Dijerat Pasal Berlapis, Amat Tantoso Terancam 12 Tahun Penjara

Paulus Amat Tantoso (Foto: Batamnews)

Batam - Pengusaha Batam Paulus Amat Tantoso akan menjalani persidangan di Pengadilan Negeri Batam, Kamis 8 Agustus 2019. Amat Tantoso dijerat pasal berlapis. Ia terancam hukuman 12 tahun penjara dalam kasus penganiayaan tersebut.

Paling ringan ancaman pasal yang didakwakan kepadanya sekitar maksimal empat tahun penjara. Jaksa menjerat Amat Tantoso dengan pasal penganiayaan berat hingga ringan terhadap Koon Hong Chen alias Kelvin, warga negara Malaysia. Amat diduga sakit hati setelah Kelvin menipunya puluhan miliar.

Seperti dikutip Batamnews dari website Pengadilan Negeri Batam, Jaksa Penuntut Umum (JPU) Kejaksaan Negeri Batam Rumondang Manurung S.H., mendakwa Ketua Asosiasi Pedagang Valuta Asing (APV) Indonesia itu dengan pasal berlapis terkait penganiayaaan berat pasal 355, pasal 353, dan pasal 351.

Pengusaha perhotelan dan valutas asing itu diduga menganiaya seorang pria asal Malaysia bernama Hong Koon Cheng alias Kelvin. Ia menikam Kelvin setelah merasa ditipu karyawannya sendiri bernama Mina alias Apong pada 10 April 2019 lalu di Wey Wey Restaurant Harbour Bay, Jodoh, Batam, Kepulaluan Riau.

Penipuan itu diketahui Amat Tantoso setelah uang tunai di perusahaan money changernya kekurangan uang tunai. Amat pun memeriksa pembukuan dan ia baru menyadari uang miliknya sejumlah miliaran berpindah tangan ke Kelvin.

Orang kepercayaan Amat, Mina ternyata bermain mata dengan Kelvin dan diduga menyerahkan uang tersebut kepada pria tersebut. Tidak diketahui apa modusnya. Kelvin diduga adalah rekan bisnis Amat.

Selain itu, dari Mina ia juga mendapat laporan Kelvin yang berusaha membayar utang dengan cek senilai Rp 7 miliar. Ternyata cek tersebut pun tidak bisa dicairkan karena belum ditandatangani Kelvin.

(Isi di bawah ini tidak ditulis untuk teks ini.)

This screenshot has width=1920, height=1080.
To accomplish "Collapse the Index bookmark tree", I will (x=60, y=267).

Amat pun kesal. Ia menelepon Kelvin melalui telepon Mina, dan meminta Kelvin menemuinya di kantornya PT Hosana Exchang di Nagoya, Batam, namun pria tersebut menolak datang. 

Kelvin sempat menyebutkan tengah berada di Wey-Wey Restaurant Harbour Bay, Jodoh. Amat pun buru-buru menyusul ke sana. Ia kemudian menyambar sebuah pisau di atas meja. "Buat menakut-nakuti," ujar Amat seperti dalam surat dakwaan jaksa.

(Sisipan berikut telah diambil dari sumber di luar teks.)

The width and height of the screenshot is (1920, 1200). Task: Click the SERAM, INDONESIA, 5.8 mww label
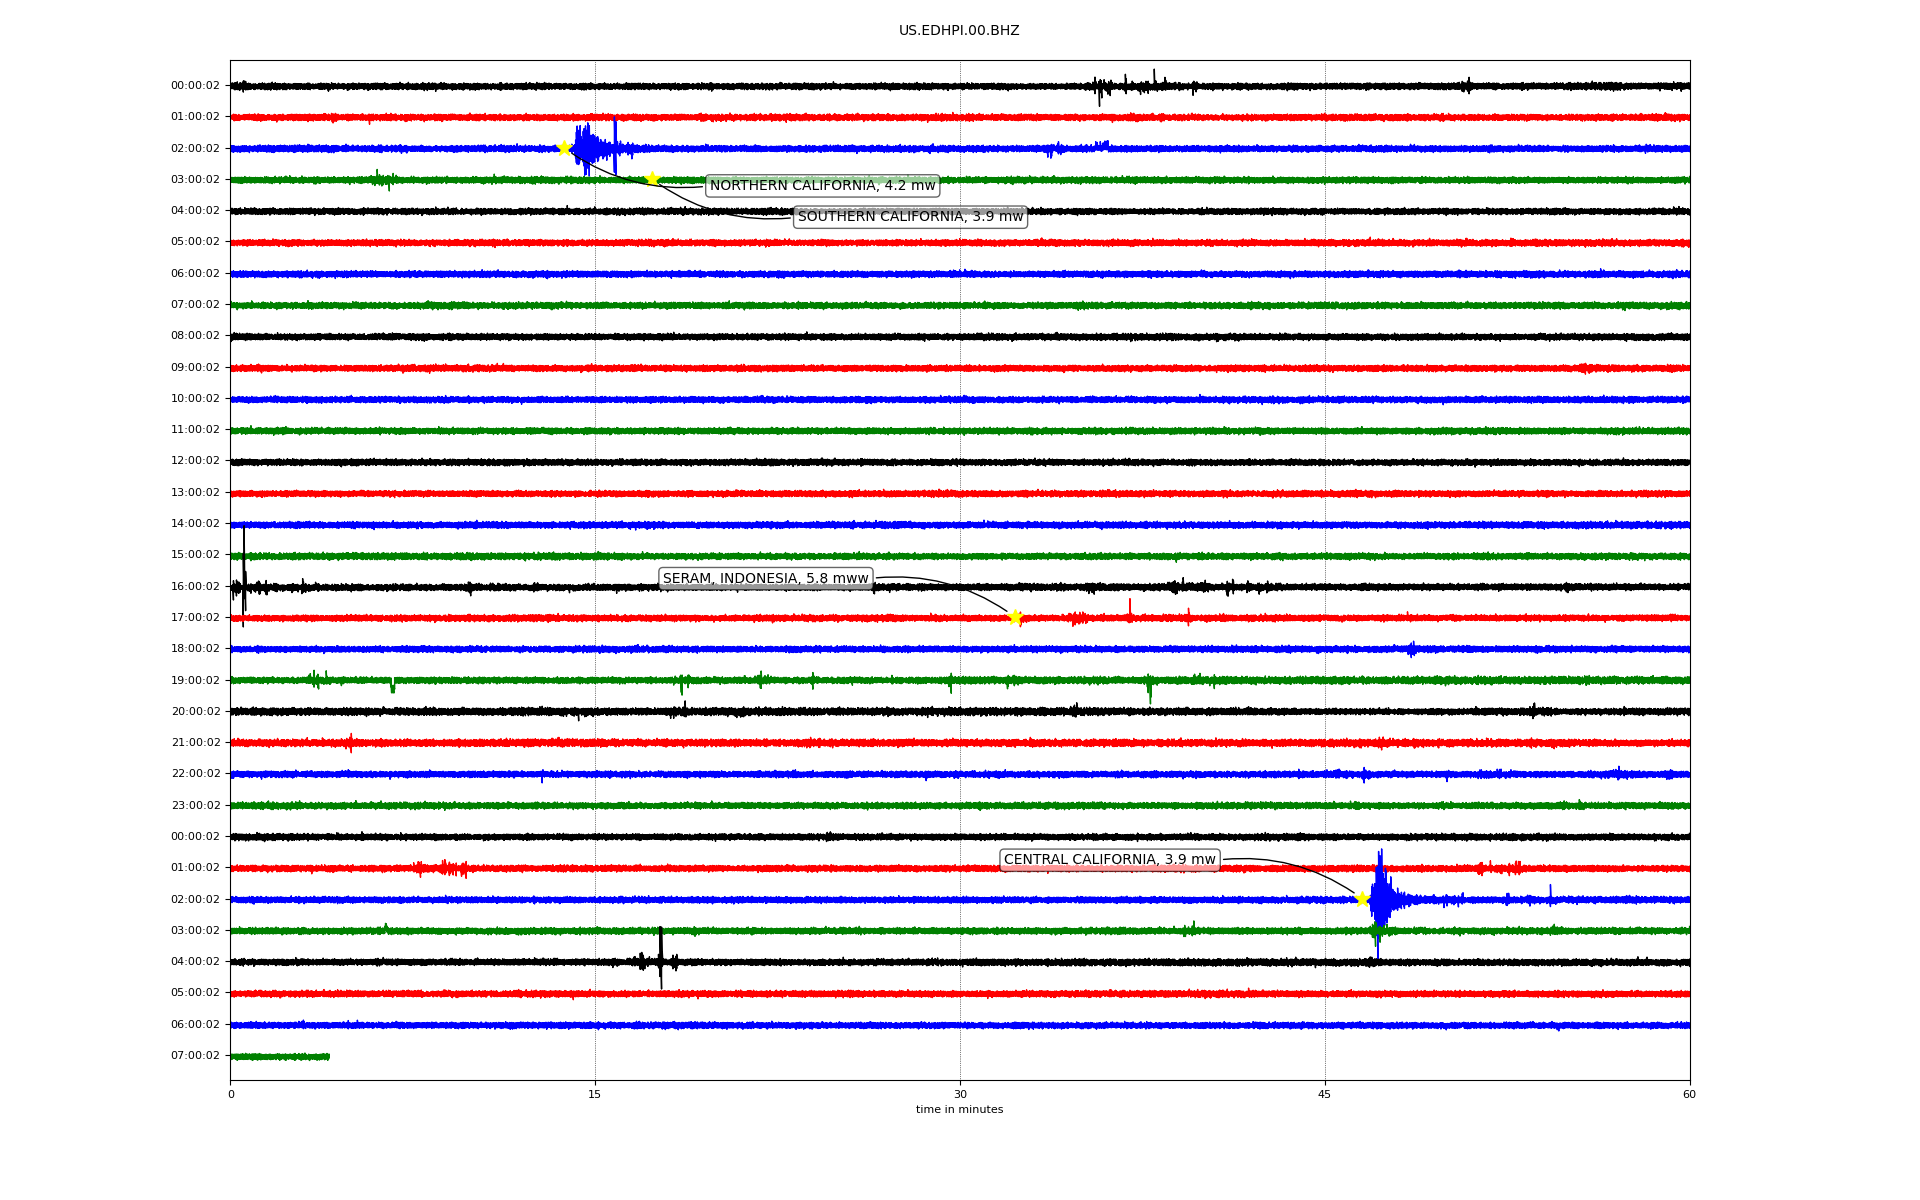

Pisau jenis sangkut milik sekuriti bernama Antonius itu pun ia selipkan di pinggangnya. Amat pergi bersama Antonius dan Ujang. Ia beralasan akan menangkap orang.

Amat juga mengajak istrinya, Cie Eng. Mereka lantas pergi dengan menggunakan mobil ke Wey-Wey Restaurant. 

Amat pun kemudian bertemu dengan Celvin. Celvin sempat menawarkan Amat makan malam. Namun Amat tak sabar menanyakan persoalan cek yang tak ditandatangani. Amat meminta Celvin menandatangani, namun Celvin menolak.

Amat naik pitam. Ia meminta paspor sebagai jaminan juga tak dikasih. Amat kemudian menyiramkan kuah kepiting ke kepala Kelvin dan mengenai bajunya.

Amat merasa putus asa. Apalagi setelah membayangkan uang selama 20 tahun berusaha lenyap. Ia lantas mengeluarkan pisau sangkur dari balik pinggang. Dan menghujamkan pisau tersebut ke tubuh Kelvin, tapi pria tersebut berhasil mengelak. 

Amat terus berusaha menikam Kelvin dan berhasil ditangkis. Setelah Kelvin terjatuh, barulah pisau Amat menancap di pinggangnya. 

Amat yang sudah gelap mata itu tak peduli meskipun sempat dicegah anak buahnya Antonius dan istrinya Cie Eng. 

Celvin kemudian terkapar. Ia mengalami luka tusuk dengan pisau masih menancap di pinggang. Celvin dilarikan ke rumah sakit terdekat. 

Berdasarkan visum dari dokter Rumah Sakit Elisabeth Batam, ia mengalami luka robek sepanjang 5 cm.